- [Problem to work on]: Reproduce the stretch of the listing from the line containing "Reset the form customization" through the end of the listing, changing "avatar picture" to "profile photo" and leaving everything else as it is. Leave the pictures out of your answer.
═══ Input
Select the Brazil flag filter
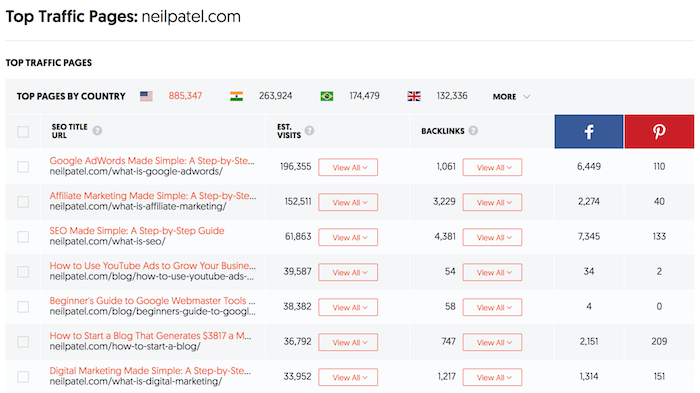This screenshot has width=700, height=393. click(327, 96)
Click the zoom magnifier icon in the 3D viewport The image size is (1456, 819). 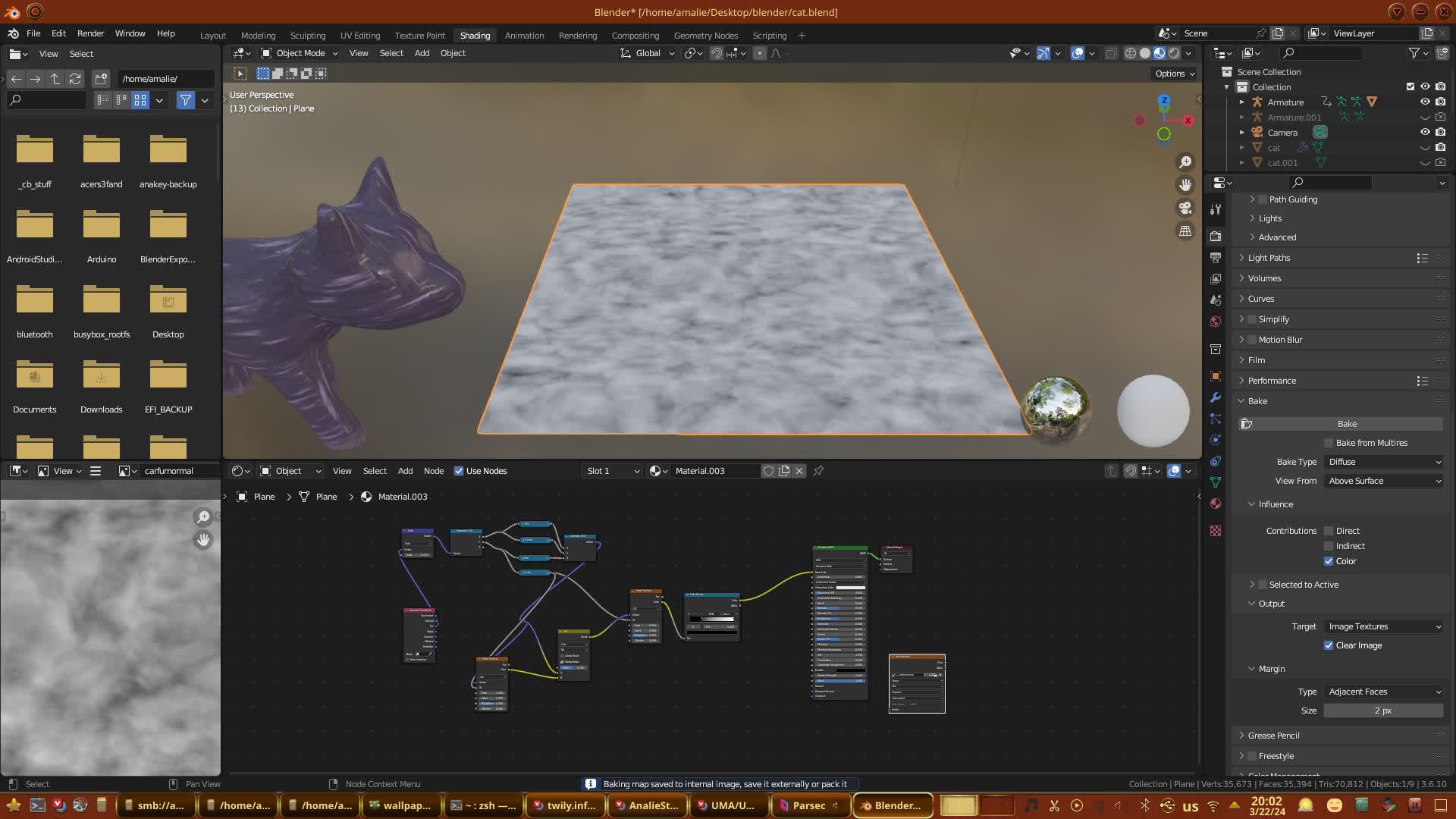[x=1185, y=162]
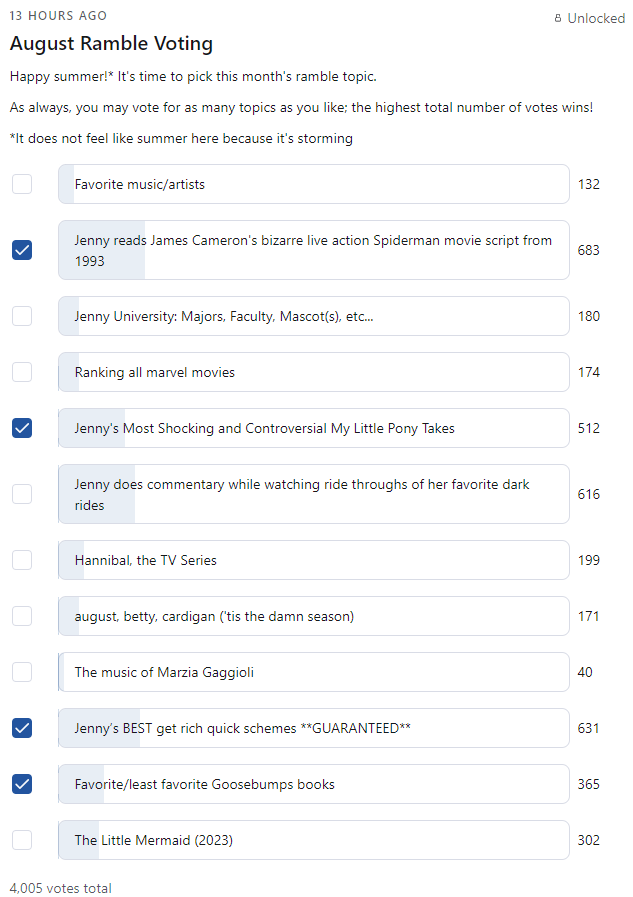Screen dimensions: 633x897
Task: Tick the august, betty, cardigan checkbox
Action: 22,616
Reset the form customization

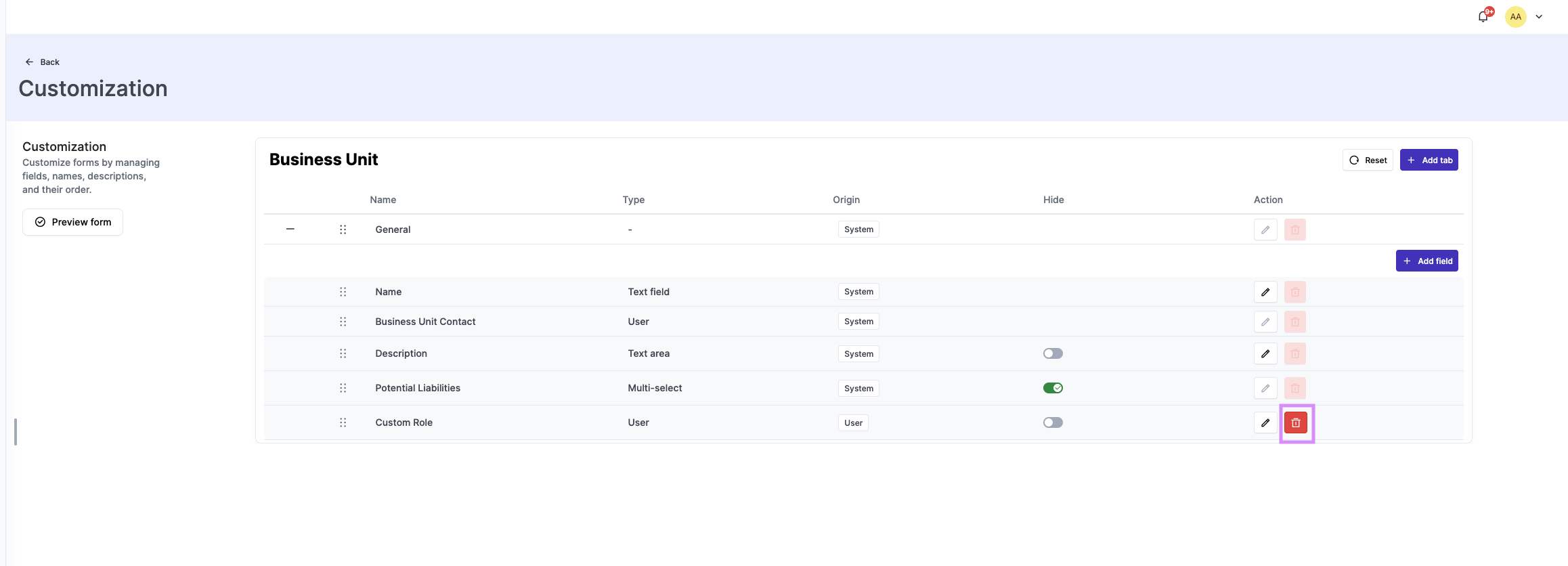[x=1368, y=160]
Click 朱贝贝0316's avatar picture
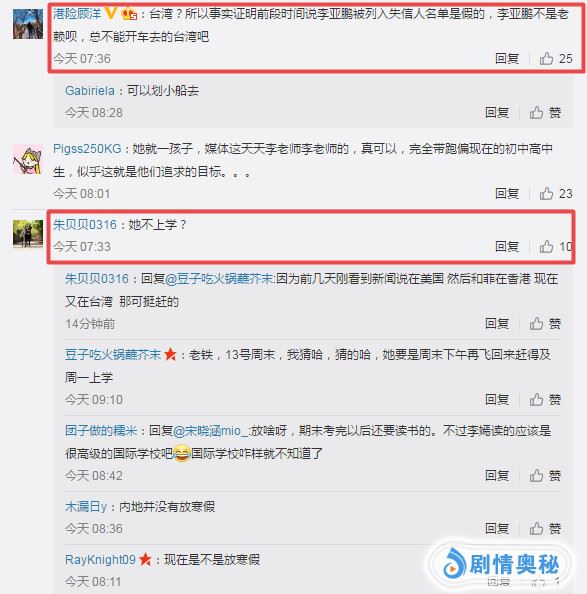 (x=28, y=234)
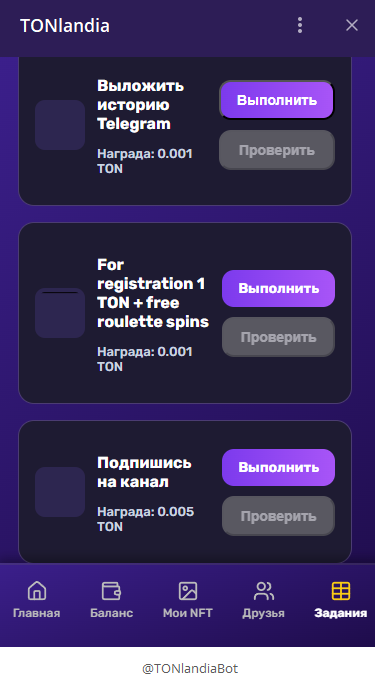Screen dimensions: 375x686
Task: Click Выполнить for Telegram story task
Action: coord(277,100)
══════
- [Output of the task]:
Reset the form customization

[x=1368, y=160]
Click 朱贝贝0316's profile photo
 (x=28, y=234)
Screen dimensions: 375x686
Task: Click Выполнить for Telegram story task
Action: coord(277,100)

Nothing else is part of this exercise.